© Belga

Alexander De Croo : « Avec un seul poids lourd, on n’y arrive pas »

En un an, il est devenu président des libéraux flamands, a fait tomber le gouvernement fédéral et a mené son parti dans des élections historiques. Alexander De Croo commente ses débuts tumultueux dans la politique belge.

Le Vif/L’Express : Quelle est, selon vous, la raison qui a incité les membres de l’Open VLD à vous élire président à 55 % des voix en décembre 2009 ?

Alexander De Croo : La majorité silencieuse du parti a fait entendre sa voix. C’est d’ailleurs un phénomène que l’on voit se manifester actuellement dans toute la société. Prenez le succès de WikiLeaks, basé sur le fait que des gens réalisent tout à coup qu’on leur a menti pendant des années.

Peu après votre entrée en fonction, vous avez radicalement écarté l’ancienne génération de figures de proue, comme Karel De Gucht et Patrick Dewael. Ils n’étaient même plus les bienvenus à la fameuse concertation du mercredi du parti.

A la fin de l’an passé, mon parti faisait encore partie du gouvernement fédéral. Il m’a dès lors paru logique que ce soient les ministres et chefs de fraction qui participent à la concertation relative à notre travail dans le gouvernement. Quand je convoque une réunion, j’utilise des critères objectifs pour déterminer qui sera invité et qui ne le sera pas. Si vous ne faites pas ça, chaque clan au sein du parti veut déléguer quelqu’un et vous vous retrouvez englué dans des discussions interminables. Je voulais me débarrasser de ce genre de procédure improductive car cette formation de clans était précisément l’un des problèmes de l’Open VLD. Mon but était donc seulement d’introduire un nouveau style de gestion. Rien de plus.

Entre-temps, vous avez malgré tout réintégré les anciens présidents dans la concertation. Parce qu’à présent vous n’avez plus peur d’être éclipsé par eux ?
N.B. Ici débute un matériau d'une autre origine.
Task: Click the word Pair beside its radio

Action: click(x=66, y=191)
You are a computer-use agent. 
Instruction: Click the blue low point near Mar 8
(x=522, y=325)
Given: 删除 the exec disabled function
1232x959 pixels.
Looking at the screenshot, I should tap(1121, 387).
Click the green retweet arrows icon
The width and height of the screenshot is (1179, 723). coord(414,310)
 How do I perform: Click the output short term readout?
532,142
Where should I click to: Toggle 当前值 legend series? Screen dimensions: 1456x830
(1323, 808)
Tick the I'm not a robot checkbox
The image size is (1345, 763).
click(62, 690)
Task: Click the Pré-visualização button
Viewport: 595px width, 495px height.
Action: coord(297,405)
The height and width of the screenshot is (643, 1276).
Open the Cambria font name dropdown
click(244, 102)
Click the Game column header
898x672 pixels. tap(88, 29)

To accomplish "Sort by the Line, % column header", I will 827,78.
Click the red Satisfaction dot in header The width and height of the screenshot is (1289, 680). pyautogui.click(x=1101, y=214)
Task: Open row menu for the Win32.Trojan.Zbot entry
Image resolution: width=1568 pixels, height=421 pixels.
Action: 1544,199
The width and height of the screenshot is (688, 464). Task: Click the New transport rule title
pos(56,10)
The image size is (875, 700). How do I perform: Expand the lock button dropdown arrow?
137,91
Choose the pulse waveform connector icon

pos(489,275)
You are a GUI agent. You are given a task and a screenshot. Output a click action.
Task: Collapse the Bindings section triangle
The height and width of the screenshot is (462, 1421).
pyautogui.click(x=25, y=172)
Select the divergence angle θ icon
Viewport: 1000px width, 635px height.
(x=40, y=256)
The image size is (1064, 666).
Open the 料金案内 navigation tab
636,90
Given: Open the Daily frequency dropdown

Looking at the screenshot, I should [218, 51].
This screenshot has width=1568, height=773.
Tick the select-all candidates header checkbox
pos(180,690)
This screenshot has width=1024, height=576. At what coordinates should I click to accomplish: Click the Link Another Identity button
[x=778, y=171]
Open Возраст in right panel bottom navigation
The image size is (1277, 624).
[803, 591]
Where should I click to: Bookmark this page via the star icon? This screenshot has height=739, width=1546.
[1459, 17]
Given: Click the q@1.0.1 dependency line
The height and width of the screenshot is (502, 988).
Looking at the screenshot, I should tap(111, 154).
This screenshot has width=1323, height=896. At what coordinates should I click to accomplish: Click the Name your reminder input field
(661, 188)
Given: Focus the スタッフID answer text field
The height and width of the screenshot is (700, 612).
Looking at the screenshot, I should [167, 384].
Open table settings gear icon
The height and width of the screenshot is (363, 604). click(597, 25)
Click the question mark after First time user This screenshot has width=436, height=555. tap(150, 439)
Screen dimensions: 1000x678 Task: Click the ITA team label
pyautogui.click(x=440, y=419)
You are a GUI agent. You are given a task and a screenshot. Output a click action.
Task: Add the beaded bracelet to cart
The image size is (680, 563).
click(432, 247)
Cette réintégration n’a rien à voir avec ce genre de crainte. En réalité, depuis les élections, la situation a radicalement changé : à présent, on essaie de former un gouvernement sans nous. Comme nous ne participons plus à la machine gouvernementale, un certain nombre de structures disparaissent et dans ces conditions ce n’est pas une mauvaise idée que d’impliquer plus de personnes dans la concertation stratégique. Cela ne fait d’ailleurs pas vraiment une grande différence car, dès le début de ma présidence, j’ai régulièrement consulté les anciens présidents. Ce qui est nettement plus crucial, c’est que nous abordions les choses autrement sur le plan du contenu, que nous soyons prêts à nager à contre-courant si nécessaire.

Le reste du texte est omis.